The legendary actress made her film debut in Alfred Hitchcock’s 1956 comedy-thriller, The Trouble with Harry, and received her first Oscar nomination for Vincente Minnelli’s highly dramatic Some Came Running two years later. Two years after that she received another nomination for 1960’s Oscar-winning Best Picture, Billy Wilder’s classic dramedy, The Apartment. After being nominated for the third time for Wilder’s 1963 comedy, Irma La Douce, she did not receive another nomination until she was nominated in the documentary category for 1976’s The Other Half of the Sky: A China Memoir, after which she quickly received her fourth Best Actress nomination for Herbert Ross’s 1977’s tearjerker, The Turning Point, in which she went toe to toe with Anne Bancroft.
Terms of Endearment gave her another formidable actress to play against in Debra Winger fresh from her Oscar-nominated performance in An Officer and a Gentleman opposite Richard Gere.
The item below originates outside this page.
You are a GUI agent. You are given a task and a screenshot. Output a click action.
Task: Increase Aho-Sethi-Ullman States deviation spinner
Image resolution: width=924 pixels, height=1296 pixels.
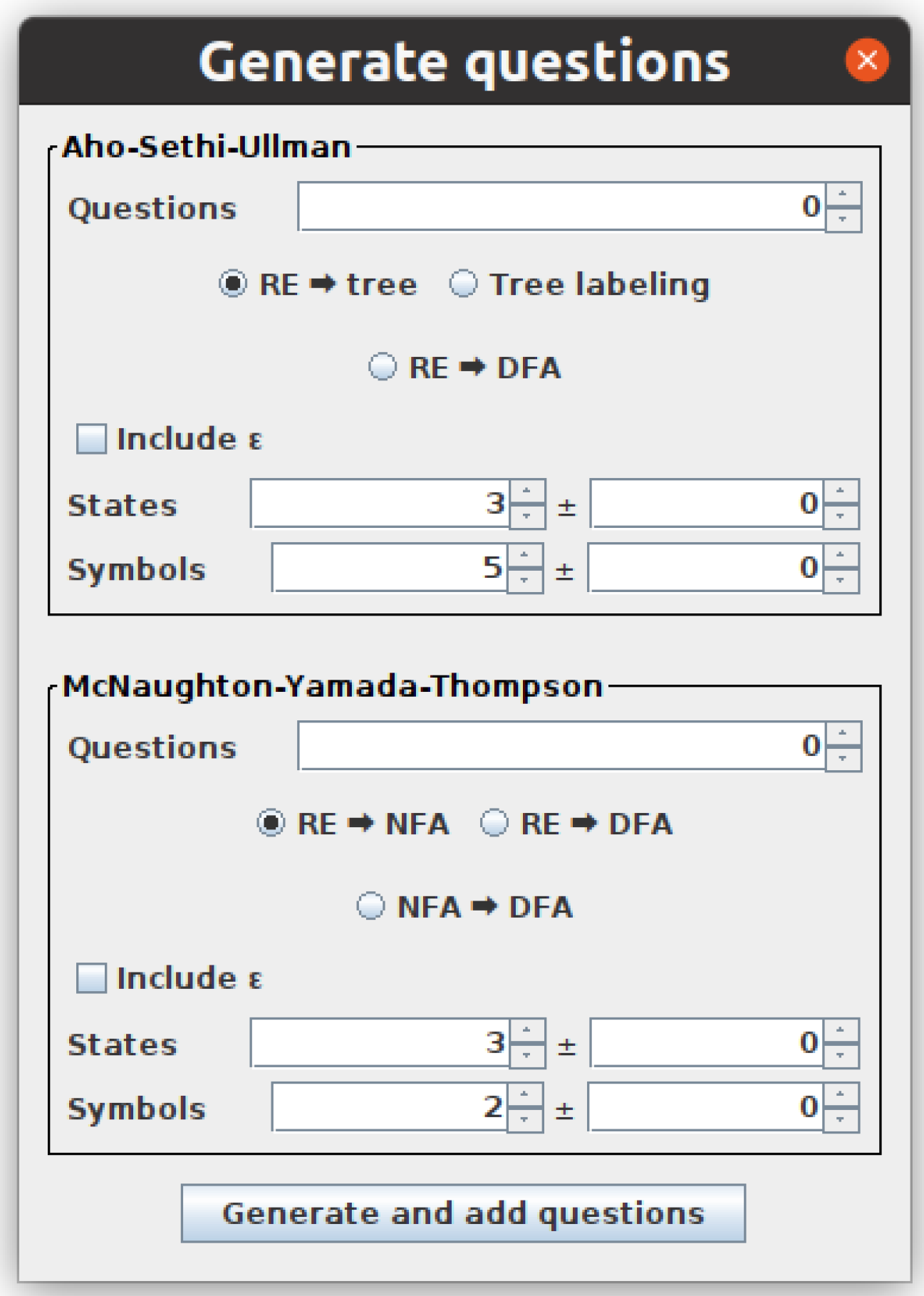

Although most of us remember the film as a superior tearjerker, now 83-year-old director James L. Brooks still thinks of it as a comedy and is still complaining about the Golden Globes classifying it as a drama, a category that the film won in while he won for Best Screenplay. He was nominated for Best Director but lost to Barbra Streisand, whose film Yentl won the award for Best Comedy or Musical.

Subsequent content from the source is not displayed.